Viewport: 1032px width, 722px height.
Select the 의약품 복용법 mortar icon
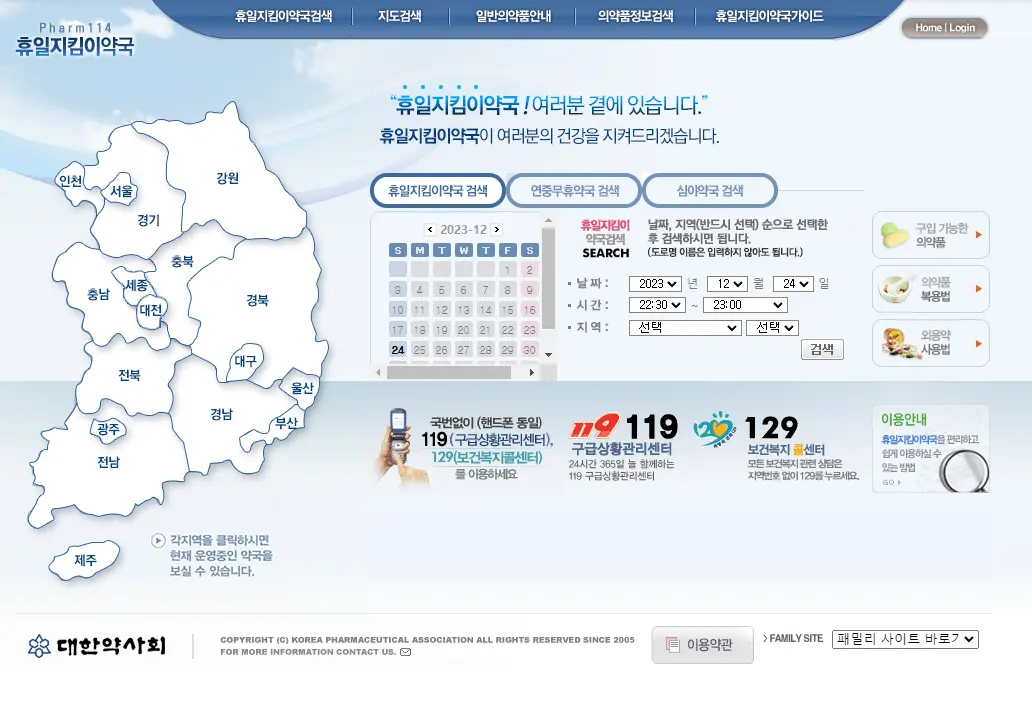[893, 289]
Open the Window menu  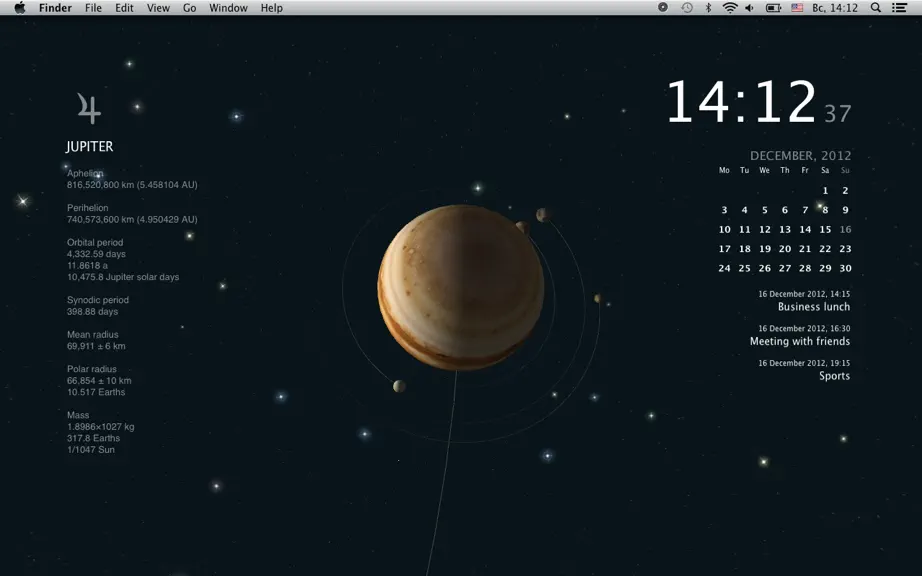click(x=228, y=8)
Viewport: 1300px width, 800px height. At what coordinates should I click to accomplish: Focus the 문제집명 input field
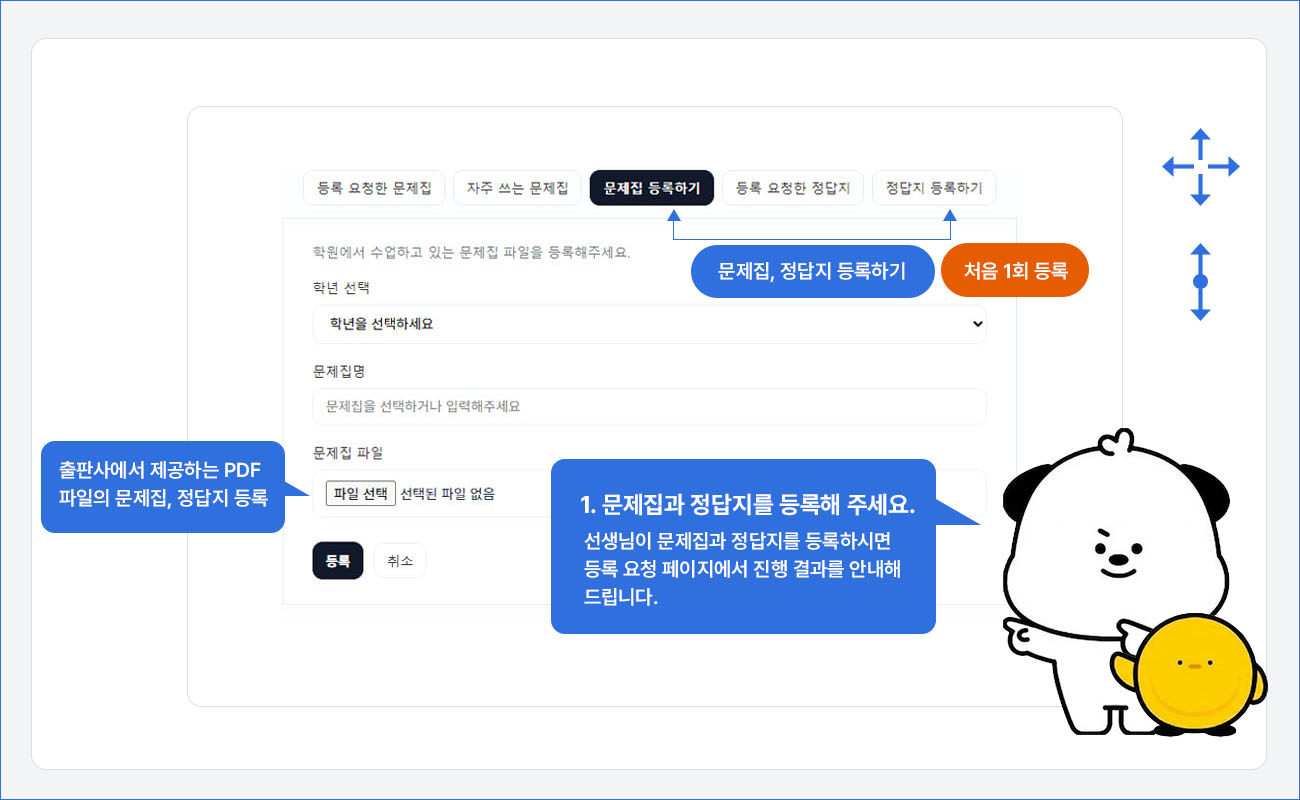[x=650, y=407]
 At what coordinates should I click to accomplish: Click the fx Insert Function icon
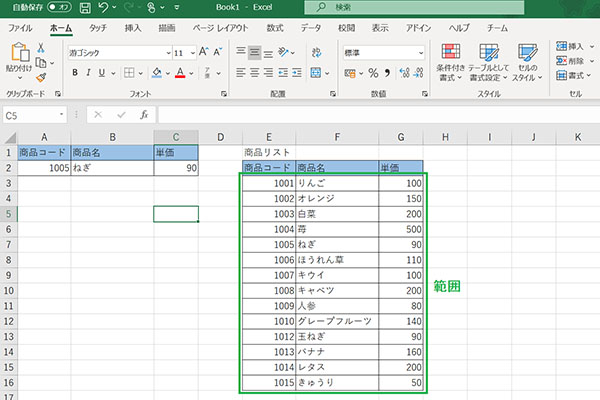(x=143, y=115)
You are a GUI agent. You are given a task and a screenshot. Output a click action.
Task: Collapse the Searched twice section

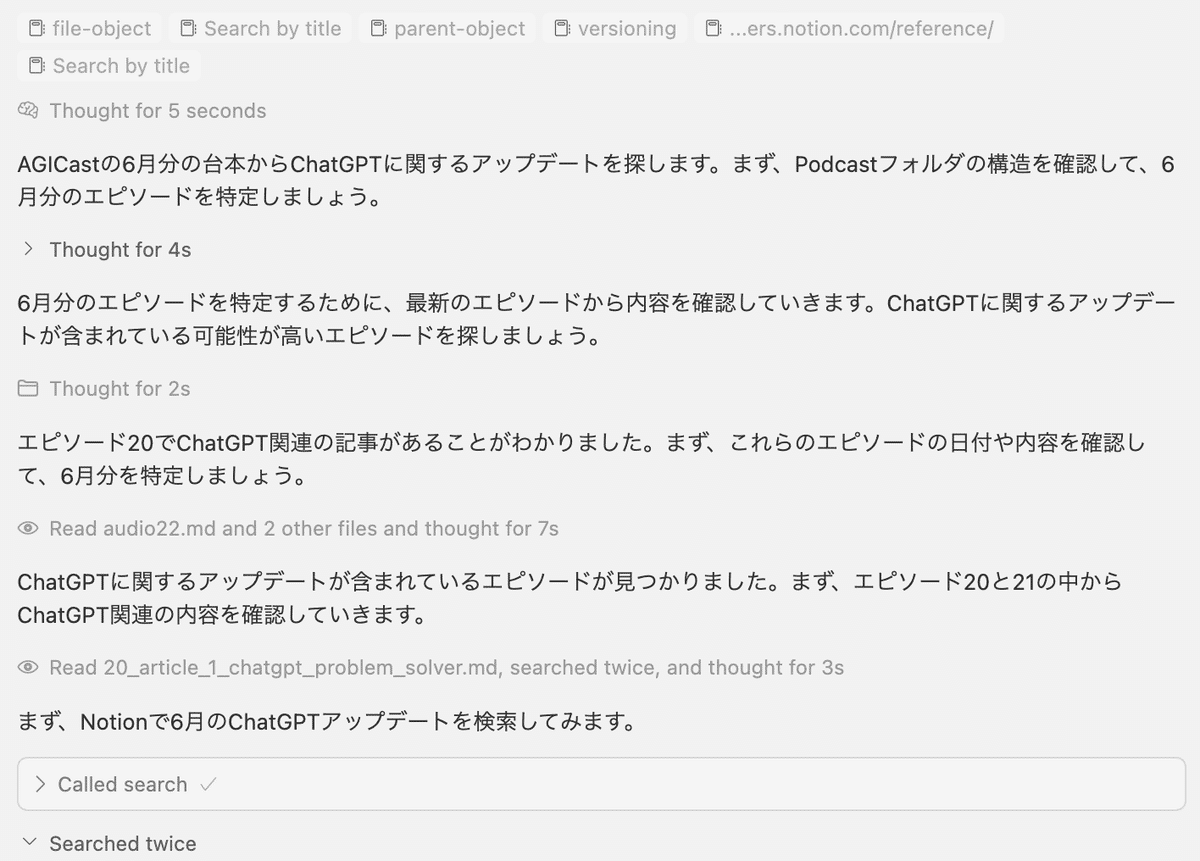pos(28,844)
**********
__GIVEN INSTRUCTION__
Lay out the records as a Markdown table with the columns Row and Entry, one row per line. Begin at the line that contains "Viewport: 1300px width, 800px", stop after the last line of the records, skip blank lines, and leave the pictures out.

__TASK OUTPUT__
| Row | Entry |
|---|---|
| 1 | Viewport: 1300px width, 800px height. At what coordinates should I click to accomplish: Focus the 문제집명 input field |
| 2 | [x=650, y=407] |
| 3 |  At what coordinates should I click to accomplish: Click the fx Insert Function icon |
| 4 | (x=143, y=115) |
| 5 | You are a GUI agent. You are given a task and a screenshot. Output a click action. |
| 6 | Task: Collapse the Searched twice section |
| 7 | pos(28,844) |